What is needed. Could you give every record again, exactly as it reads?

START Record extracts

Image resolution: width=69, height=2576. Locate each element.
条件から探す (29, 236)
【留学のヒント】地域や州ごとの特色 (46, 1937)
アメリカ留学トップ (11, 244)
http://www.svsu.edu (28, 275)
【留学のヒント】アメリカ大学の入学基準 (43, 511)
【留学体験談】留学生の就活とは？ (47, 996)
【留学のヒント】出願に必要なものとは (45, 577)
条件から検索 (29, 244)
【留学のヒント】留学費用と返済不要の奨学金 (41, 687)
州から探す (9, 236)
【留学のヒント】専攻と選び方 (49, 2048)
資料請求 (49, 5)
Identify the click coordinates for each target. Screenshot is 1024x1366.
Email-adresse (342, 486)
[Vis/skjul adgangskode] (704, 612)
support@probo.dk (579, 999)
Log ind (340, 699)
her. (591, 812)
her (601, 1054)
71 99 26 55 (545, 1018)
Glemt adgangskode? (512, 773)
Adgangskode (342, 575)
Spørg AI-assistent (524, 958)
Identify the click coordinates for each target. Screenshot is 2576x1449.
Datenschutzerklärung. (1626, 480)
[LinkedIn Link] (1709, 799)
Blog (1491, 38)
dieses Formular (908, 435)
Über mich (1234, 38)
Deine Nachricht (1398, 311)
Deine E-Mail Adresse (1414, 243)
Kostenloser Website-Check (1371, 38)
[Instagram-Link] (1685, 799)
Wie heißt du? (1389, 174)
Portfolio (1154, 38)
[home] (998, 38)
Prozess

END Record extracts

Written response.
Image resolution: width=69, height=2576. Locate each element.
条件から探す (29, 236)
【留学のヒント】地域や州ごとの特色 (46, 1937)
アメリカ留学トップ (11, 244)
http://www.svsu.edu (28, 275)
【留学のヒント】アメリカ大学の入学基準 (43, 511)
【留学体験談】留学生の就活とは？ (47, 996)
【留学のヒント】出願に必要なものとは (45, 577)
条件から検索 (29, 244)
【留学のヒント】留学費用と返済不要の奨学金 (41, 687)
州から探す (9, 236)
【留学のヒント】専攻と選び方 (49, 2048)
資料請求 (49, 5)
Identify the click coordinates for each target. Screenshot is 1024x1366.
Email-adresse (342, 486)
[Vis/skjul adgangskode] (704, 612)
support@probo.dk (579, 999)
Log ind (340, 699)
her. (591, 812)
her (601, 1054)
71 99 26 55 (545, 1018)
Glemt adgangskode? (512, 773)
Adgangskode (342, 575)
Spørg AI-assistent (524, 958)
Identify the click coordinates for each target. Screenshot is 2576x1449.
Datenschutzerklärung. (1626, 480)
[LinkedIn Link] (1709, 799)
Blog (1491, 38)
dieses Formular (908, 435)
Über mich (1234, 38)
Deine Nachricht (1398, 311)
Deine E-Mail Adresse (1414, 243)
Kostenloser Website-Check (1371, 38)
[Instagram-Link] (1685, 799)
Wie heißt du? (1389, 174)
Portfolio (1154, 38)
[home] (998, 38)
Prozess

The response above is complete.